# Description of the task:
Could you reproduce word for word everything in the records from the line containing "is (2576, 1415)." down to the end of the records, leaving the pictures out?

# Records to use:
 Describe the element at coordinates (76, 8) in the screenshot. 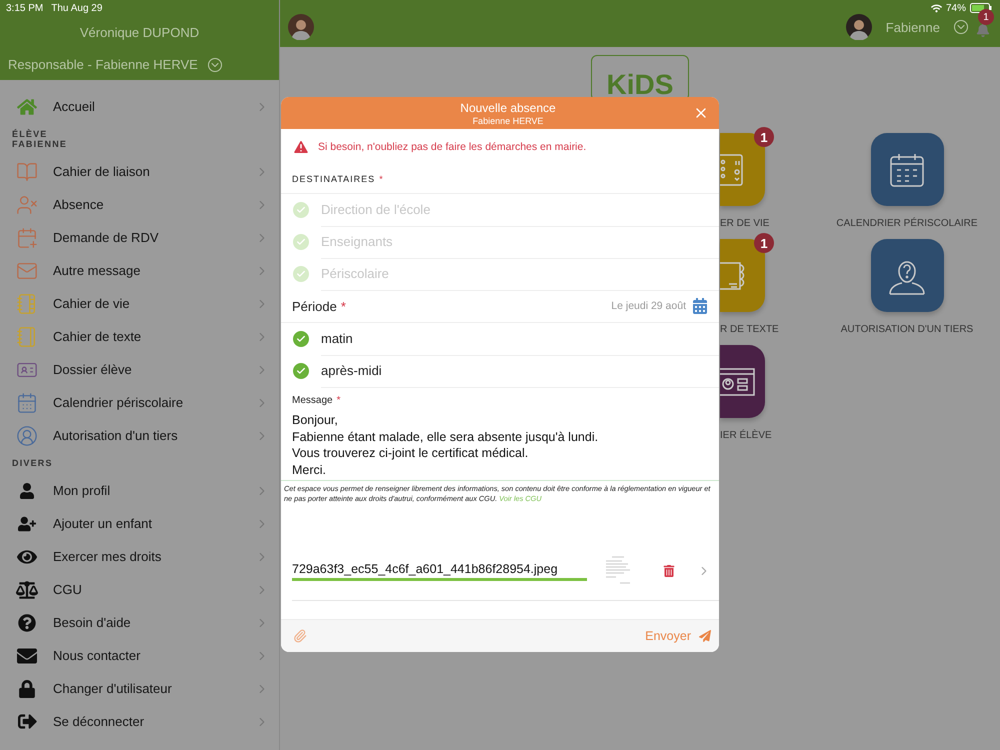

I see `status-date: Thu Aug 29` at that location.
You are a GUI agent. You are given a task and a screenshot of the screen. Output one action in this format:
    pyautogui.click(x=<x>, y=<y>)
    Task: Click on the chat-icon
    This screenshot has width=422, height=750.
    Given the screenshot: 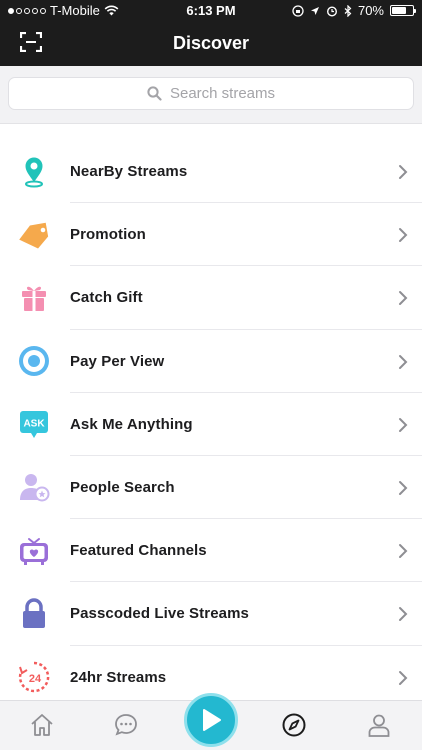 What is the action you would take?
    pyautogui.click(x=126, y=725)
    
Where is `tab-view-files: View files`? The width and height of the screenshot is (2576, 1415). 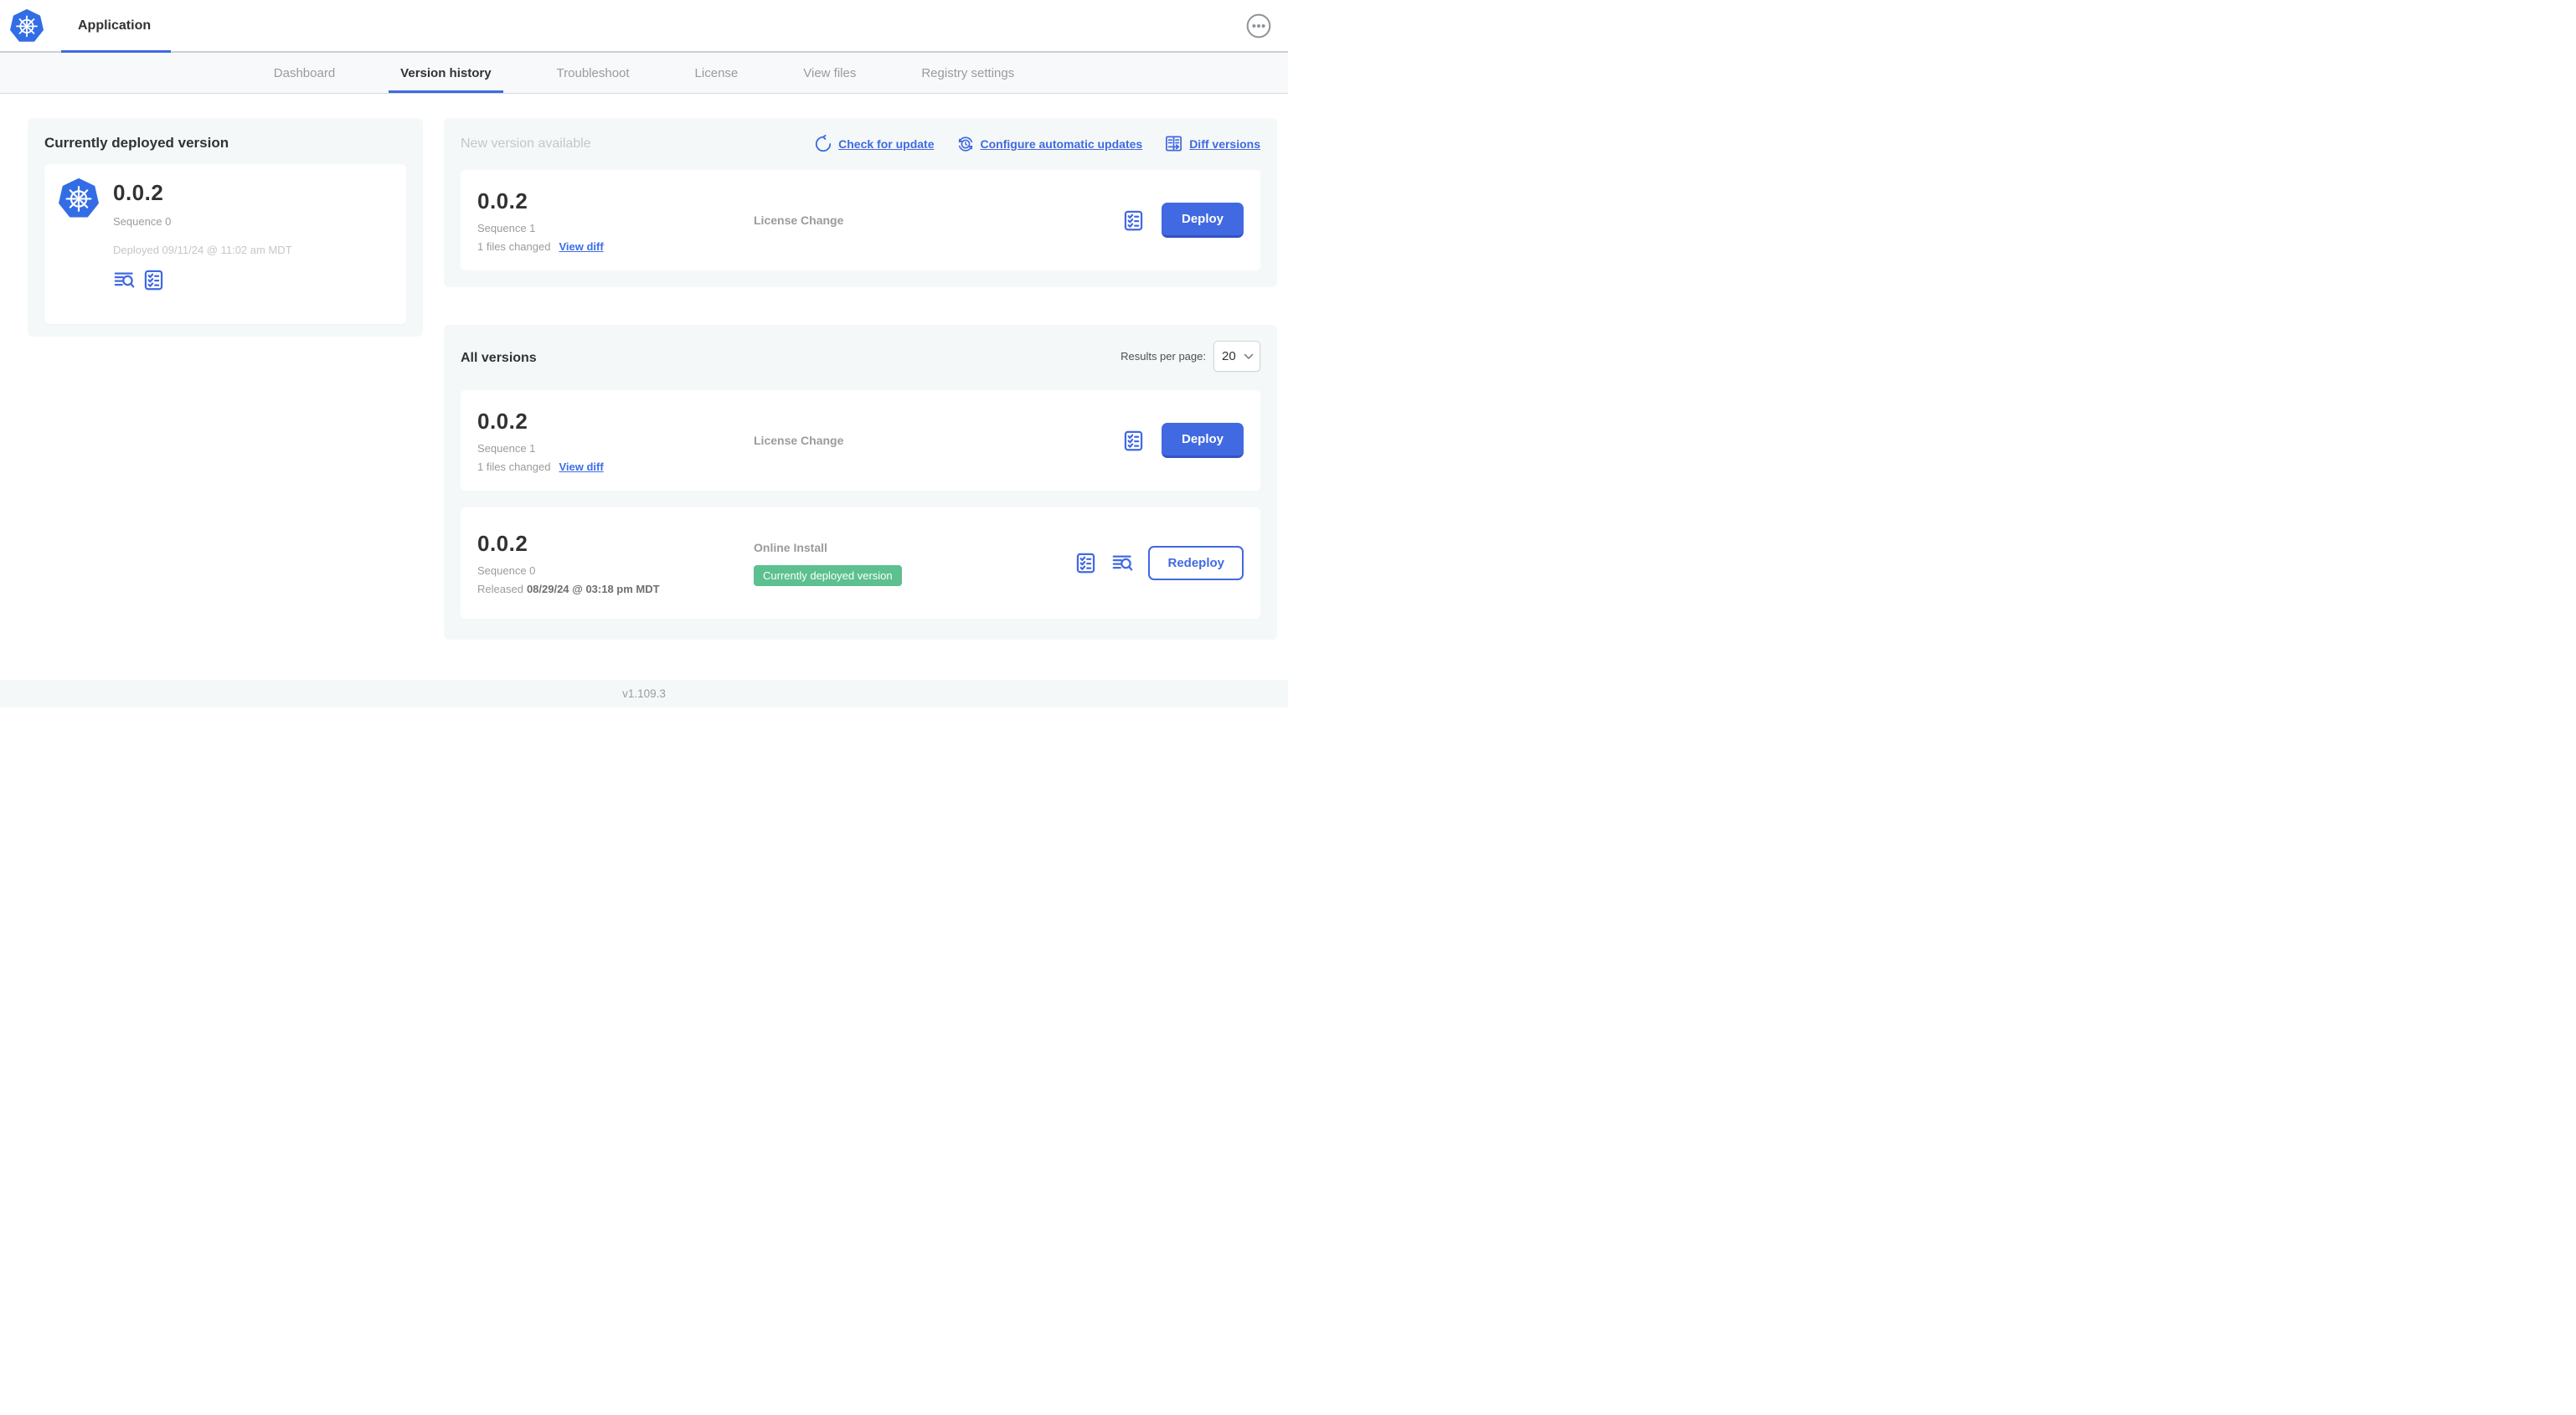
tab-view-files: View files is located at coordinates (830, 73).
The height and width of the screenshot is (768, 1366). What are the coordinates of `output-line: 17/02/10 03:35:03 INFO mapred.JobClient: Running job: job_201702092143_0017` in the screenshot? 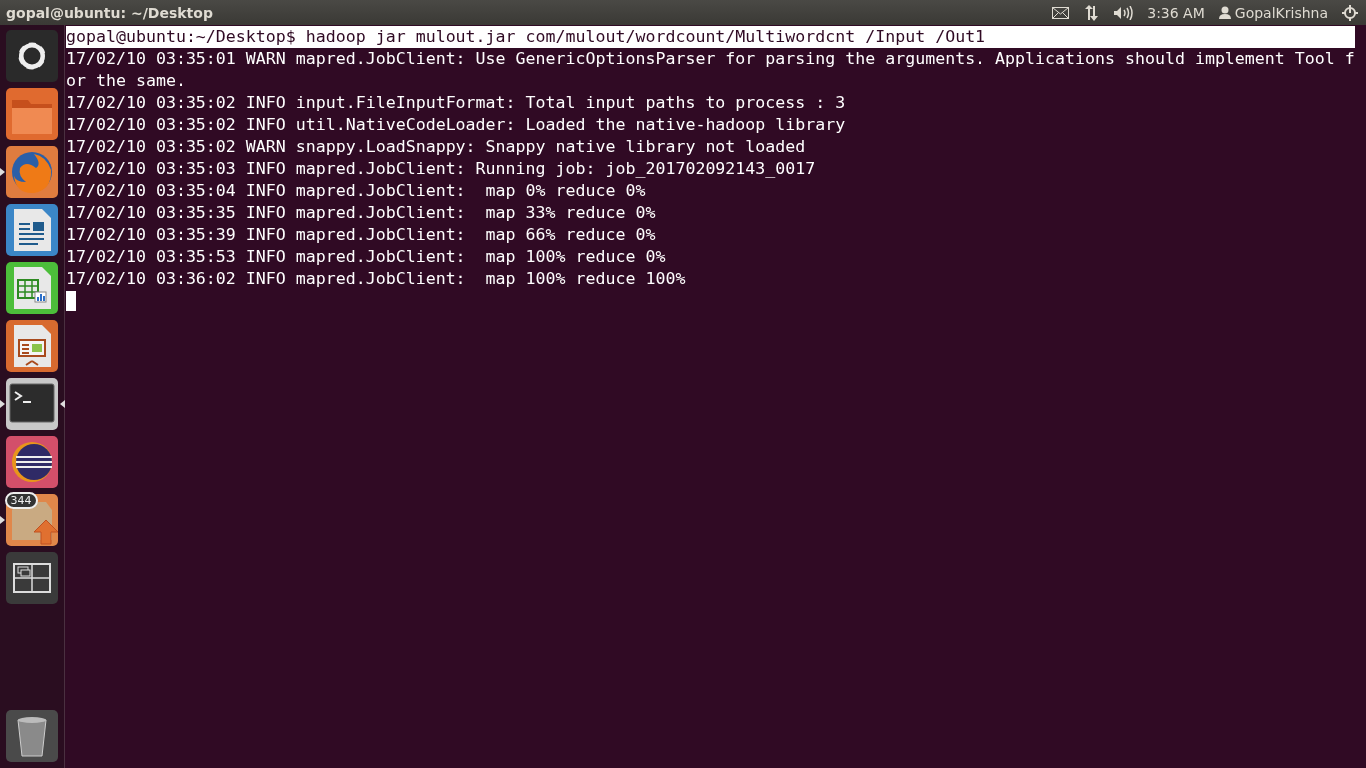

# Reply:
Where is `tab-view-files: View files`? The width and height of the screenshot is (2576, 1415). 
tab-view-files: View files is located at coordinates (830, 73).
The height and width of the screenshot is (768, 1366). What are the coordinates of `output-line: 17/02/10 03:35:03 INFO mapred.JobClient: Running job: job_201702092143_0017` in the screenshot? 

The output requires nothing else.